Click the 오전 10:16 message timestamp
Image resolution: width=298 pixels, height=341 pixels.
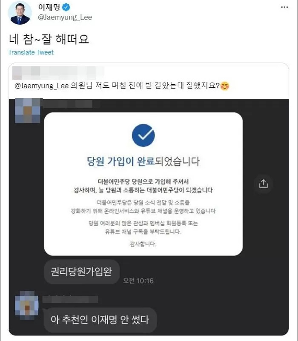click(x=138, y=281)
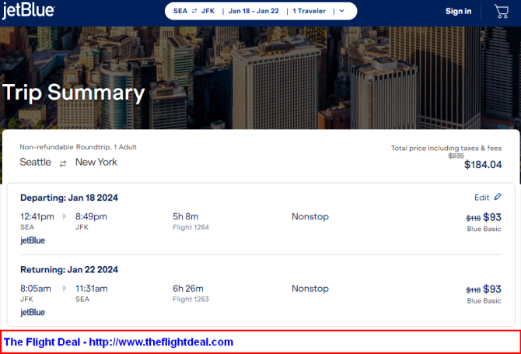Open the 1 Traveler selector
Viewport: 521px width, 354px height.
(x=309, y=11)
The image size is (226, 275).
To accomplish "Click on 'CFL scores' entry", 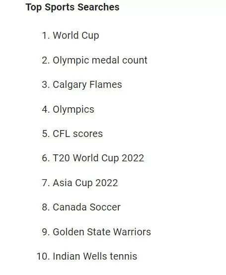I will point(77,134).
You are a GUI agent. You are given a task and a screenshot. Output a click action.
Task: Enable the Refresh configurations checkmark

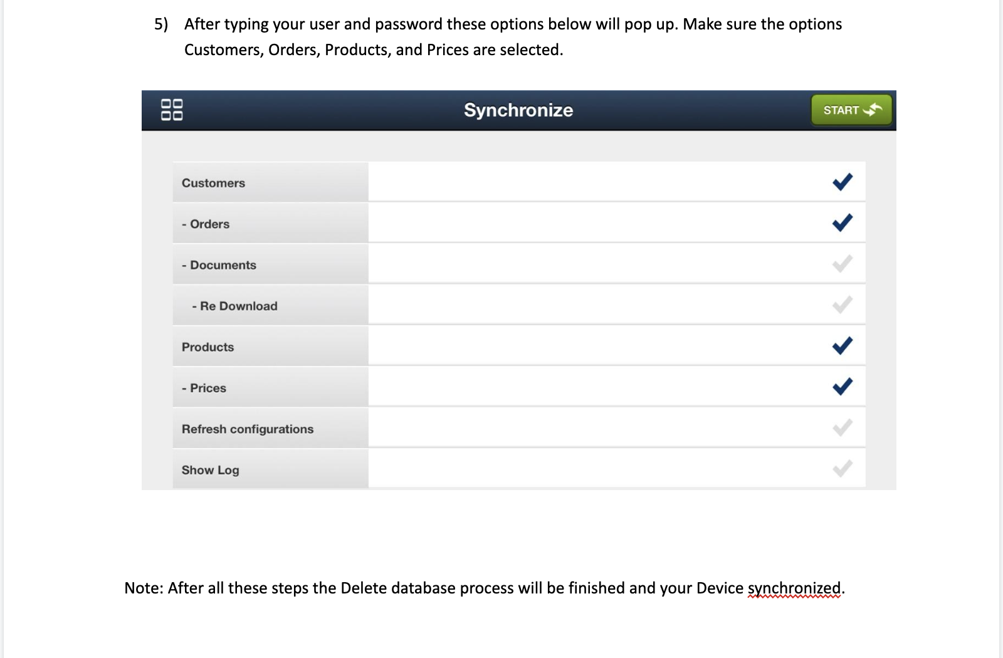tap(842, 428)
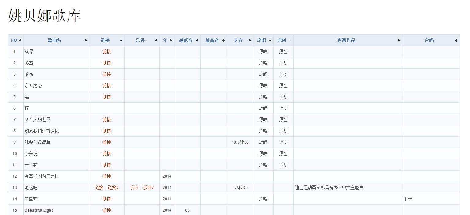The width and height of the screenshot is (470, 215).
Task: Click sort arrows in 歌曲名 header
Action: point(86,40)
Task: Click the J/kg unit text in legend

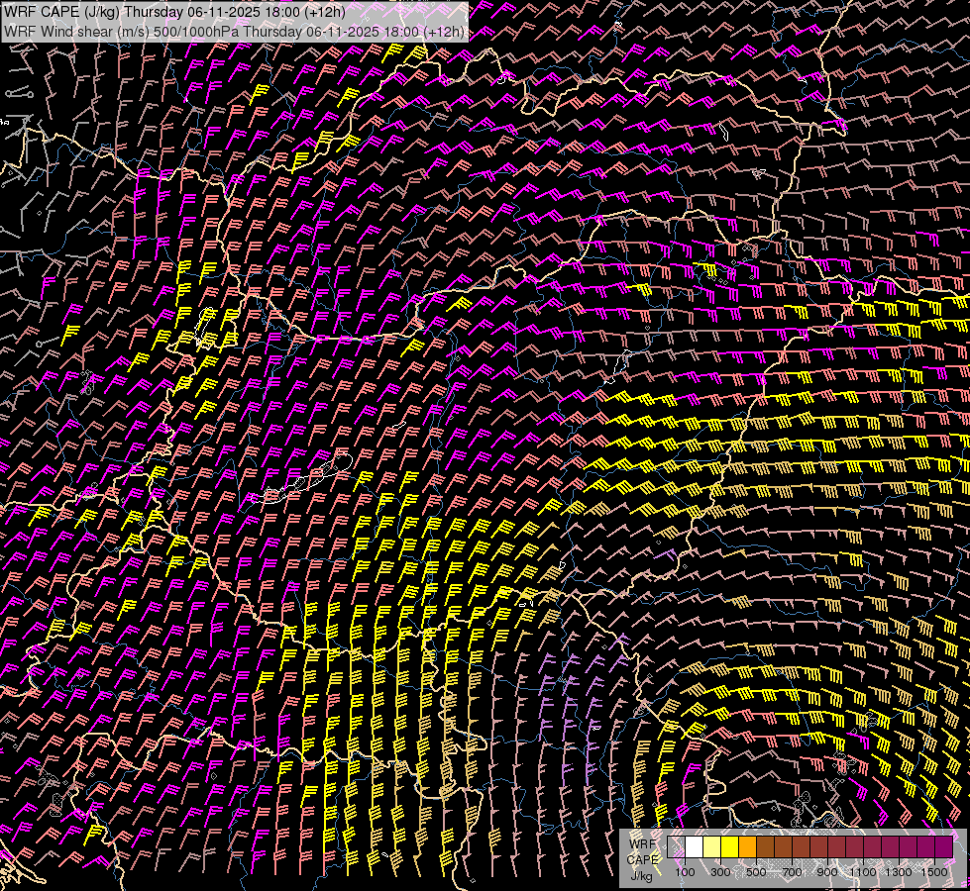Action: click(640, 875)
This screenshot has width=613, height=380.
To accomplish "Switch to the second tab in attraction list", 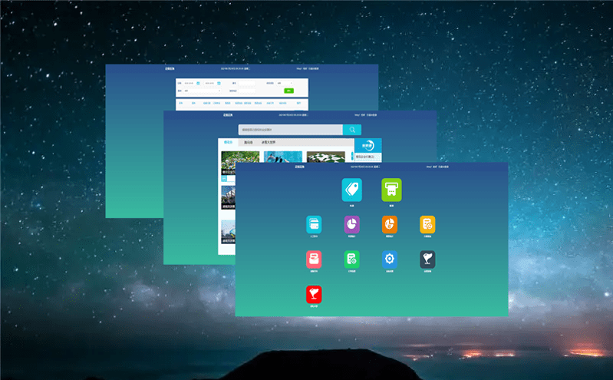I will click(248, 142).
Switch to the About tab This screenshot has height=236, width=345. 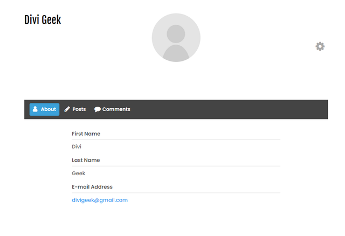point(44,109)
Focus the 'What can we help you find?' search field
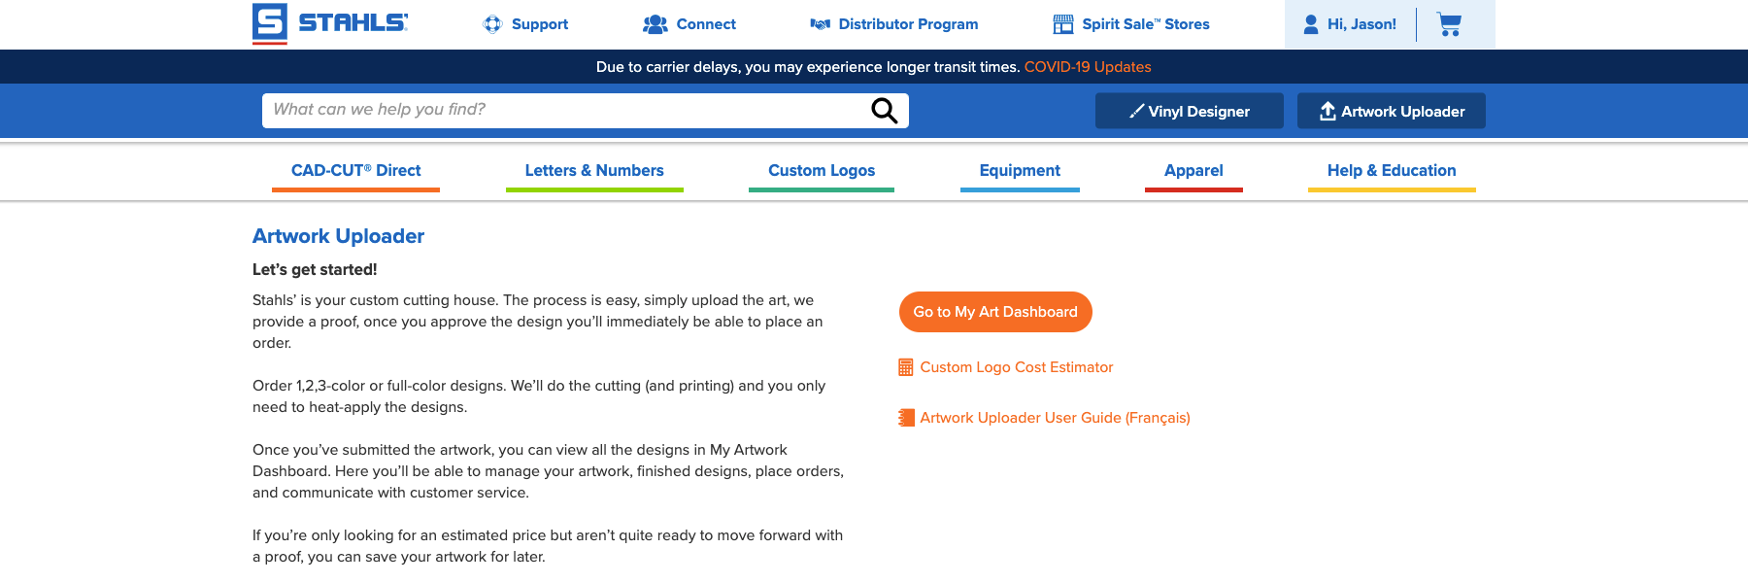Screen dimensions: 1748x583 click(563, 110)
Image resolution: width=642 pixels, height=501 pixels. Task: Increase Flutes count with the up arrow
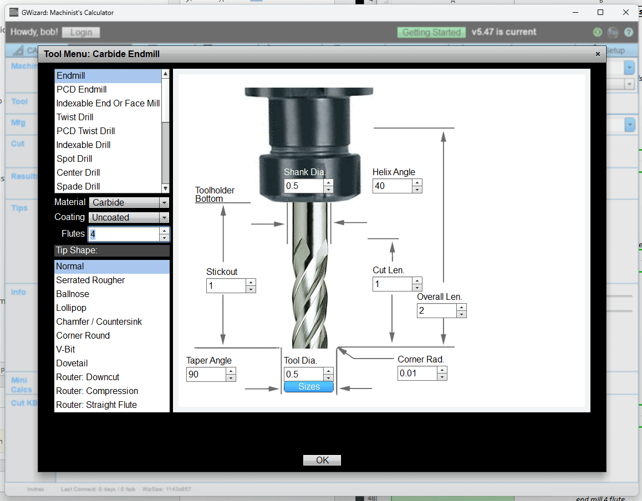point(164,231)
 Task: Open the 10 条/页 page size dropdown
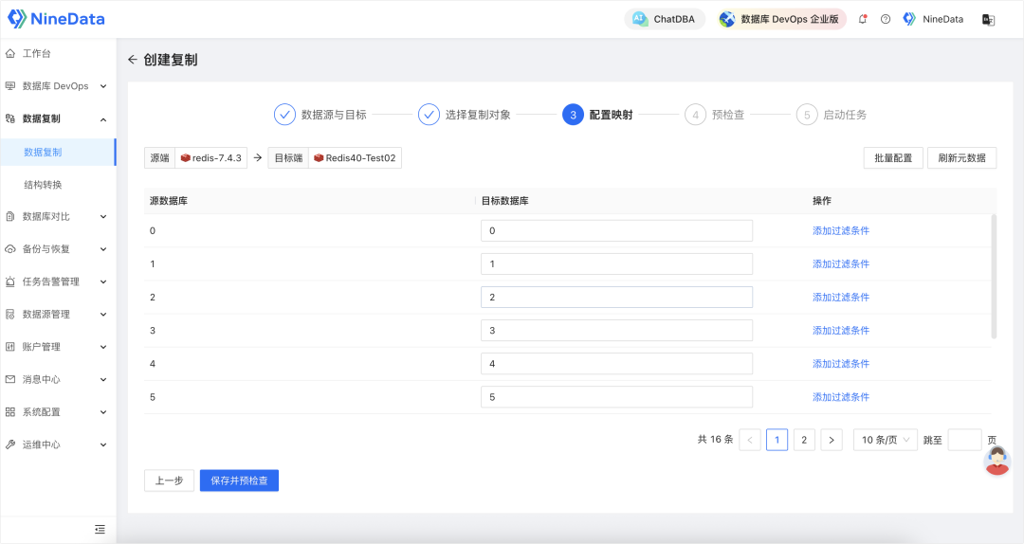[x=885, y=440]
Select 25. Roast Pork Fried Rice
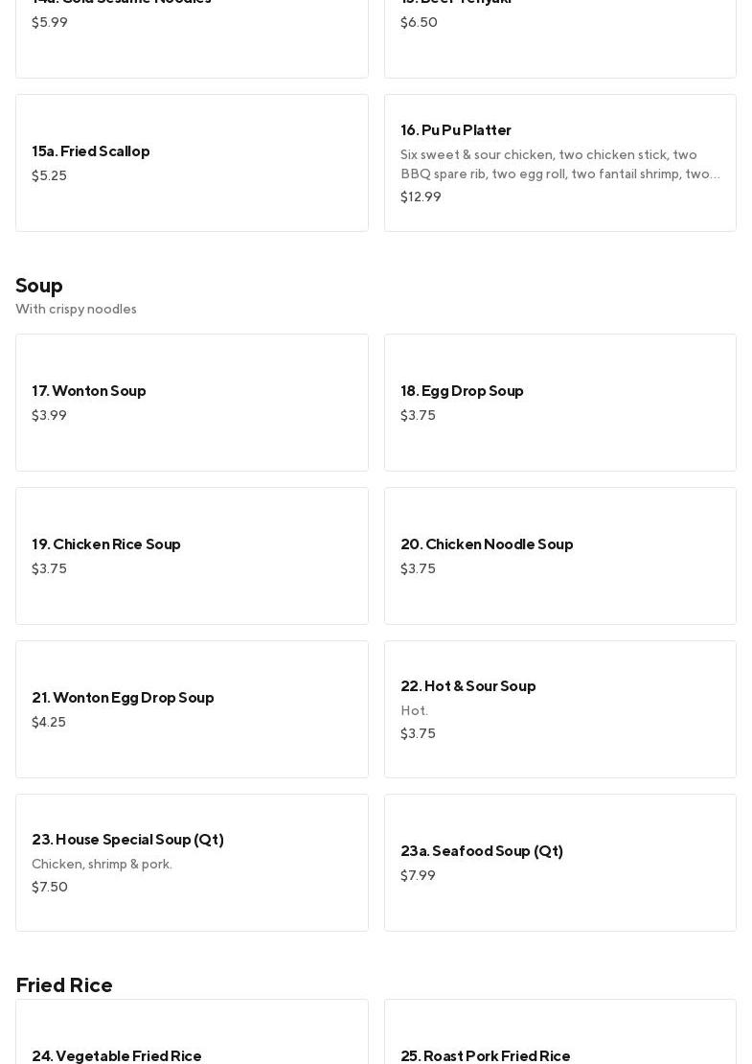This screenshot has width=752, height=1064. (559, 1045)
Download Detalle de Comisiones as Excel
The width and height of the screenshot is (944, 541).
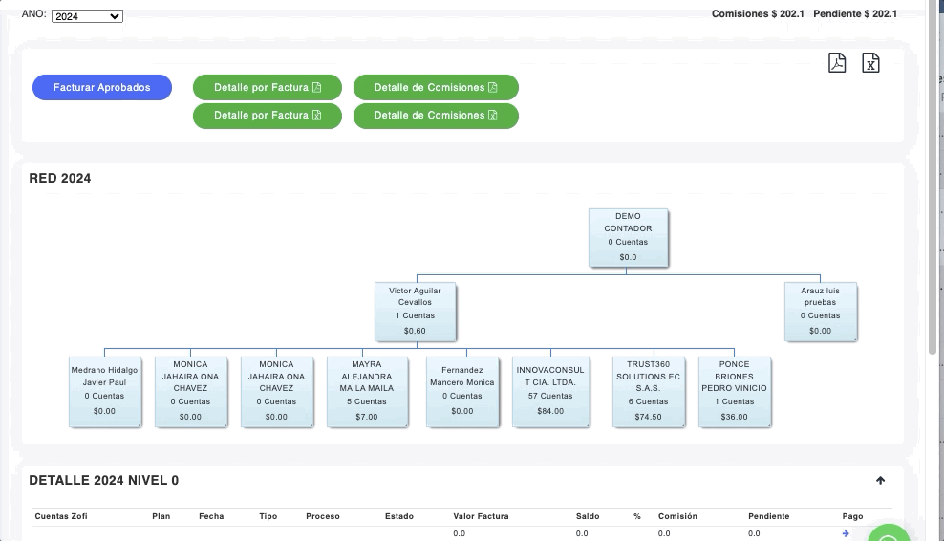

#### Action item:
Nothing but the lines from the one containing "Focus the 'What" through the end of the entries is to be retyped, exactly as written and without pictures.

#### Result:
Focus the 'What can we help you find?' search field
Screen dimensions: 1748x583 click(563, 110)
Image resolution: width=642 pixels, height=501 pixels. Task: Increase Flutes count with the up arrow
point(164,231)
 Task: Open the 10 条/页 page size dropdown
[x=885, y=440]
Select 25. Roast Pork Fried Rice
This screenshot has width=752, height=1064. (559, 1045)
Download Detalle de Comisiones as Excel
The width and height of the screenshot is (944, 541).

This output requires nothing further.